12 may 2014

EL CÓCTEL LETAL por Ronald Gamarra

La barbarie que representa la pena de muerte quedó patente, una vez más, con la ejecución del reo Clayton Lockett el 29 de abril en la prisión de McAlester, en Oklahoma, donde se aplica la pena de muerte mediante la inyección letal. El procedimiento dejó a las claras la realidad de una larga y penosa agonía para el reo, en contradicción flagrante con la rapidez, mínimo sufrimiento y ausencia de crueldad física que aseguran los que defienden la pena de muerte mediante este método. 

El método de la inyección letal en realidad es un “cóctel” que comprende la aplicación sucesiva de tres drogas: un psicotrópico potente que sirve para dormir al reo, bromuro de vecuronio que detiene la respiración y cloruro potásico que paraliza el corazón. Teóricamente, la rutina no debe demorar más de unos siete minutos en provocar la muerte.

Antes de la aplicación del cóctel, por cierto, hay todo un ritual, que hemos visto representado muy fielmente en la película “Dead man walking”, que incluye la marcha del reo hacia la cámara de ejecución; el sujetarlo a una camilla con ligaduras que maniatan su cuerpo y sus extremidades, salvo la cabeza; el elevar la camilla para presentarlo a los testigos de la ejecución (entre ellos, los familiares de la víctima del reo y los familiares del propio reo, abogados, funcionarios, periodistas).

A continuación se le da la oportunidad de decir sus últimas palabras. Entonces se vuelve a poner al reo en posición horizontal y se inicia la aplicación de las drogas letales.
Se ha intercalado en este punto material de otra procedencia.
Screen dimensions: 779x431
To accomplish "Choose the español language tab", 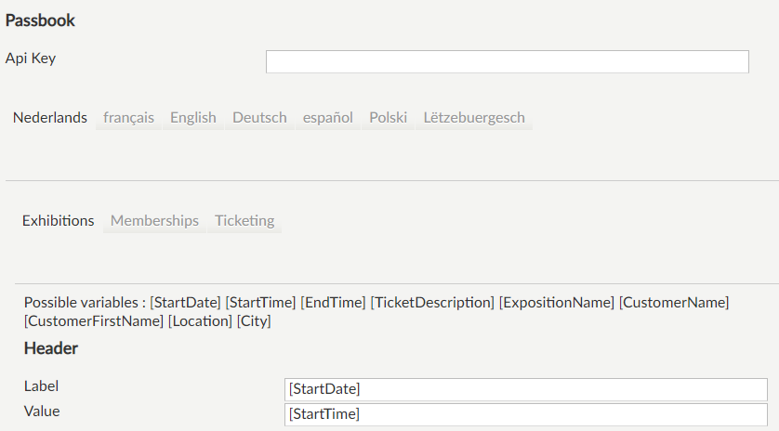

En el caso de Lockett, la muerte tardó 43 minutos en llegar y, según testigos, el reo no estaba dormido, sino bastante consciente y se quejaba de dolor con voz débil. Es decir, el anestésico que debía dormirlo no funcionó. Se informa que la droga utilizada es el midazolam, la benzodiazepina de efecto más rápido disponible en el mercado de EEUU. Antes se usaba pentotal sódico o fenobarbital, sustancias de las cuales ya no dispone la administración de prisiones, ante la negativa de los laboratorios europeos, propietarios de las patentes, a vender el producto para empleos diferentes al uso médico.

Luego, cuando los funcionarios encargados de la ejecución notaron que los efectos de las siguientes dos drogas (la que detiene la respiración y la que paraliza el corazón) demoraban demasiado en presentarse, se pusieron a revisar lo que ocurría y se dieron cuenta de que habían introducido mal las agujas y estas se habían desprendido, de manera que las sustancias no habían penetrado a la sangre por la vena, sino que se habían quedado al nivel de la piel o en el exterior.

Entonces consultaron qué hacer al director de la prisión y este ordenó suspender la ejecución. Se anunció esto a los testigos y de inmediato se cerraron las cortinas para que ellos no pudieran seguir observando el desmadre que tenía lugar en la cámara de ejecución. Los últimos 20 minutos sucedieron sin otros testigos que los funcionarios a cargo de la ejecución. Finalmente, el reo murió de un infarto cardiaco.

Esta es la realidad, más allá de la teoría sobre procedimientos de ejecución “limpios e indoloros”. Esta y otras situaciones aún más sanguinarias son la realidad de la pena de muerte, que tantos defienden, como lo hizo el cardenal Cipriani en la época de Fujimori. Pero, claro, para él, estas preocupaciones deben ser apenas una cojudez.

La ONU ha condenado lo ocurrido con el reo Lockett como una acción cruel, inhumana y humillante de la condición humana, y ha pedido al presidente Obama que imponga una moratoria sobre la pena de muerte en su país.
Artículo de Ronald Gamarra Herrera publicado en Diario16 el día domingo 11 de mayo de 2014.